Whistler pointed out that the definition of line breaking property in Section 2 does not match that in Section 4.  It was pointed out that the UTR should be based on Version 2.1 (with the Euro added to 4.15).  A discussion of currency symbols should be added.

Whistler said that numeric expressions and currency expressions shouldn't divide across lines, unless you have to do so. There should be a collection of currency symbols.  Davis said that equation breaking is interesting. Freytag replied that this is meant to be a default, to provide something simple.

Suignard said that the prefix vs. postfix is useful.  Davis said that “gluing” across spaces can sometimes lead you into trouble.  Sargent asked about hangul syllables.  Freytag said this is covered in 4.6, with a discussion of default vs. customized.

Whistler and Davis pointed out that, since the rules 4.1 – 4.3 are intended to be applied in order, the ordering of the clauses is critical for deriving an algorithm.  Whistler pointed out that a list is missing from 4.10, and is concerned that, in discussing the collection of categories, an unspecified model of breaking is being implemented.  If the model depends on whether something is a prefix or postfix, we need a model on how this operates.  Davis said there was a problem with the rule for NBS preceding rule for SPACE; that for char<space> <NBS><char>, the usual break position is between the space and NBS on "all word processors I know"

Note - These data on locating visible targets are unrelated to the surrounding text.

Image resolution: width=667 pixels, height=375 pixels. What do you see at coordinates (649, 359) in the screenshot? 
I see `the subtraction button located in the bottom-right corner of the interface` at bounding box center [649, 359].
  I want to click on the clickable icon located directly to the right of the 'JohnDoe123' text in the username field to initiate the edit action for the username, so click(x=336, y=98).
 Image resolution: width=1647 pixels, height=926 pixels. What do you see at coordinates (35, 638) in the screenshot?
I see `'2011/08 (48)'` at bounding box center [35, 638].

Davis said that the collection of data is useful, but it needs to be augmented by an algorithm specifying how it is to be used.  Suignard said that only JIS  CSS is available, and we need to have something. Much of his work was incorporated into this draft.  Davis said that he could use an algorithm that is clearly described.  Suignard said that so far we are referencing 405, and would like something else.  McGowan would like to keep the algorithm simple, say; ten to twenty lines of code, and avoid the complexity of the BiDi algorithm.  Freytag said that the code to implement this stuff is pretty small, and the 2-D form needs to be worked out.

Action Item 77-7 for Freytag:
Update Line breaking properties: including:
- Update to Version 2.1 (add Euro to 4.15)
- Add discussion of currency symbols

Action Item 77-32 for Davis & McGowan: Validation of line breaking properties

11 members present and 2 by proxy

Math Symbols (IV.B)
[Document L2/98-093]

Sargent said that he had contacted Barbara Beeton and Patrick Ion at the American Mathematical Society, but had been unable to meet with them.  The main problem for math symbols is the issue of a font change implying a semantic difference. The AMS experts think that all the symbols should be encoded separately, which seems to be an expensive way to do it. Sargent prefers a variant tag approach.

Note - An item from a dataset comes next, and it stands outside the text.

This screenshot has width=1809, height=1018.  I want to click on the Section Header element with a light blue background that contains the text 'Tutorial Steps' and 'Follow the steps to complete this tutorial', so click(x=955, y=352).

Because a meeting with AMS was not possible, it was not possible to prepare a formal proposal.  Sargent said that math has been waiting for years, and is a complex script.  He said that Beeton, expressing the AMS point of view, is interested in a good solution.  The annotation proposal plus variant tagging may allow encoding of math in plain text.

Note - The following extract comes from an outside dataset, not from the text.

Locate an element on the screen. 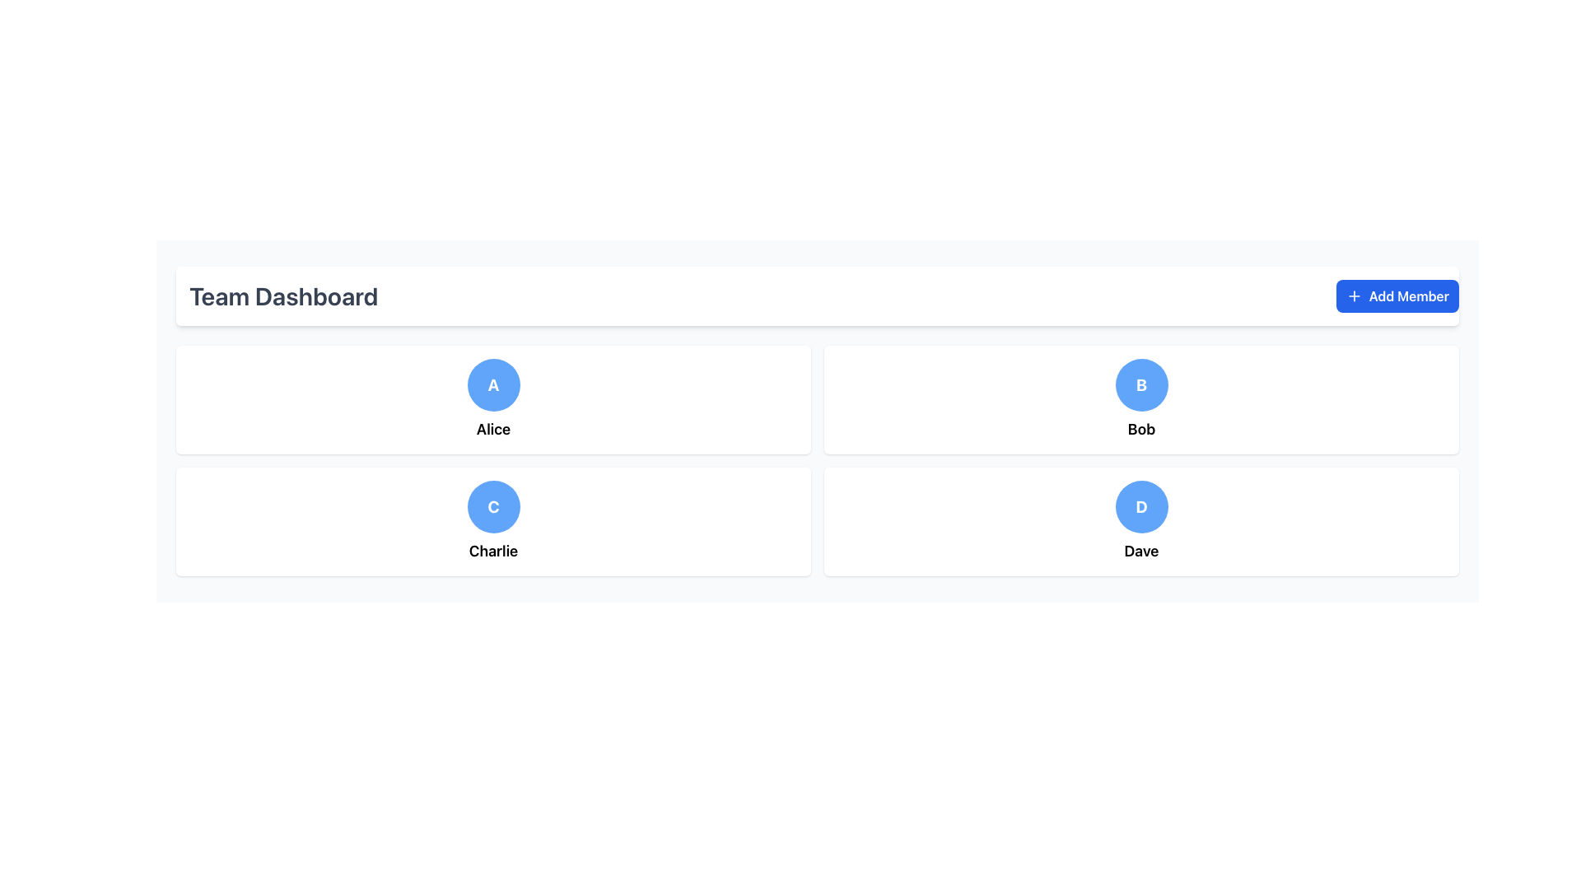 This screenshot has height=889, width=1581. the profile icon associated with user 'Bob', located within the card labeled 'Bob' in the grid layout is located at coordinates (1140, 384).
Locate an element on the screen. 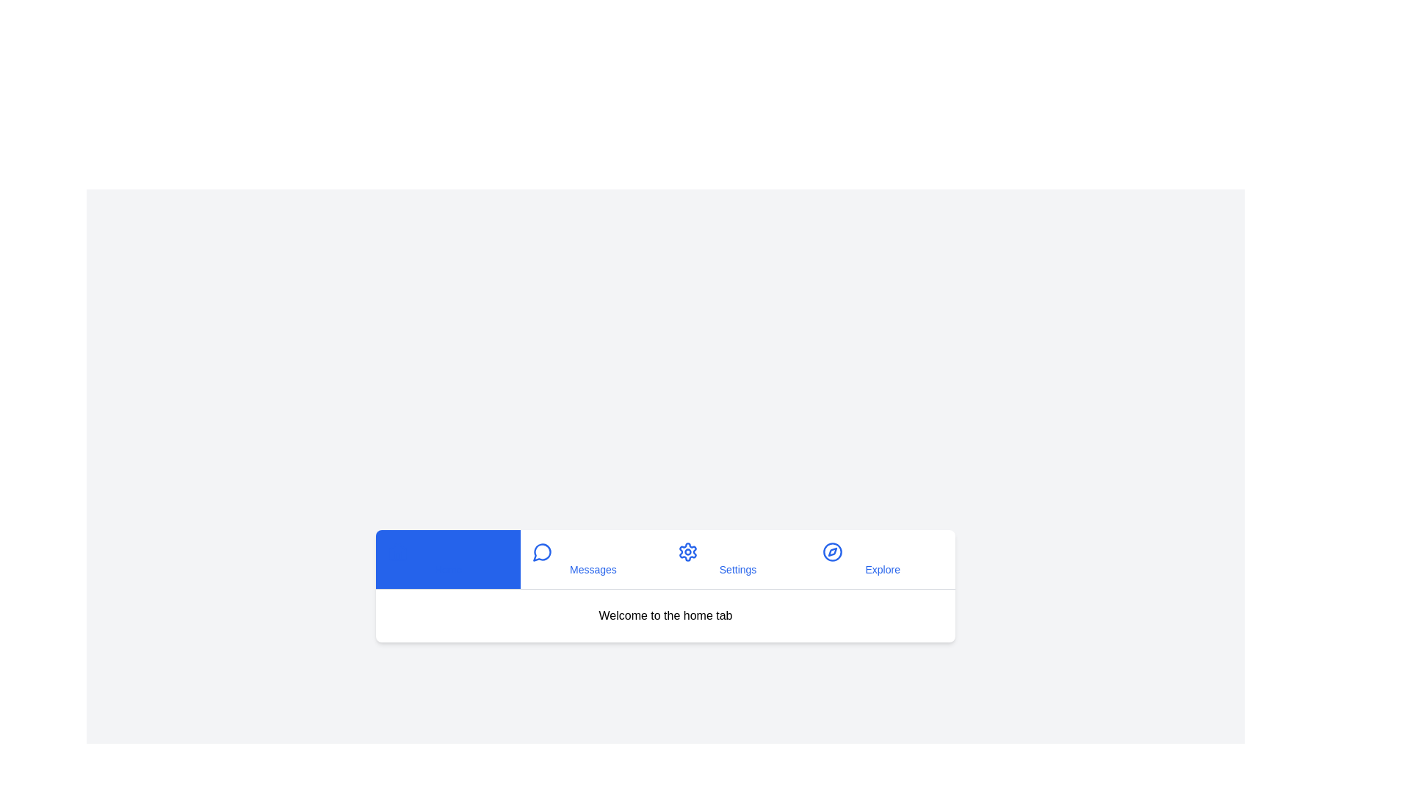 Image resolution: width=1410 pixels, height=793 pixels. the tab labeled Explore by clicking its button is located at coordinates (882, 559).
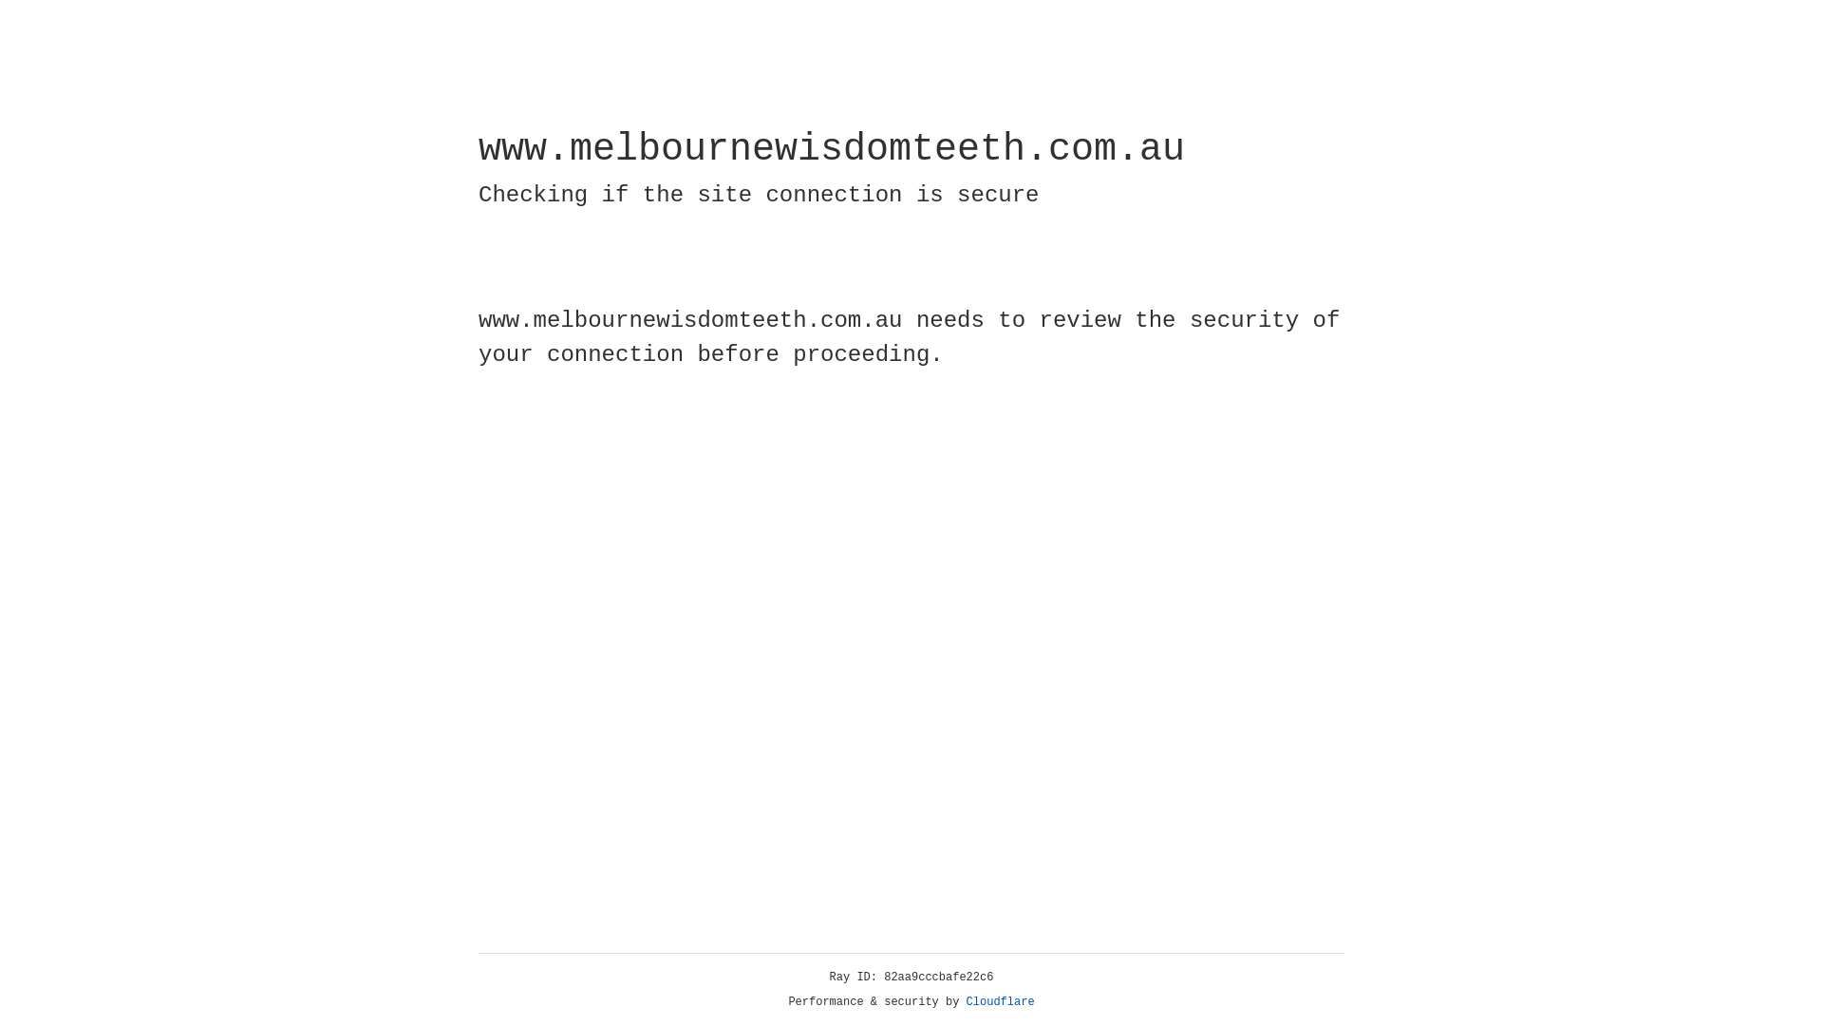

Roberts pointed out that properties are different for math, and we need to think about this.  Davis said there are lots of problems when something looks the same, but acts differently.  He noted that Plane 14 has a set of characters -- presently only for language -- that could be used for other mark ups, but was not sure whether he liked this approach.

Ksar asked whether there are any documents for the WH2 meeting in London.  Sargent replied that Patrick Ion is unavailable until the end of September, but it might be possible to submit a proposal.  Aliprand advised against rushing development, and Ksar said any proposal should be reviewed before the WG2 meeting.

Whistler said that AMS should not be aiming to solve everything with their proposal, but should break up the problem, and address those that can be dealt with easily.  Some are not easy, for example, the significance of font variants and scoping for plain text math.  Others are easy, like finding missing subatomic symbols.

Freytag concurred, pointing out that if we don't address the issue of atomic symbols soon, we are presenting all but the most trivial issues.  If at all possible, Sargent should create a set of atomics, in good time for the September WG2 meeting.  Sargent said these were good ideas, and the symbols were available.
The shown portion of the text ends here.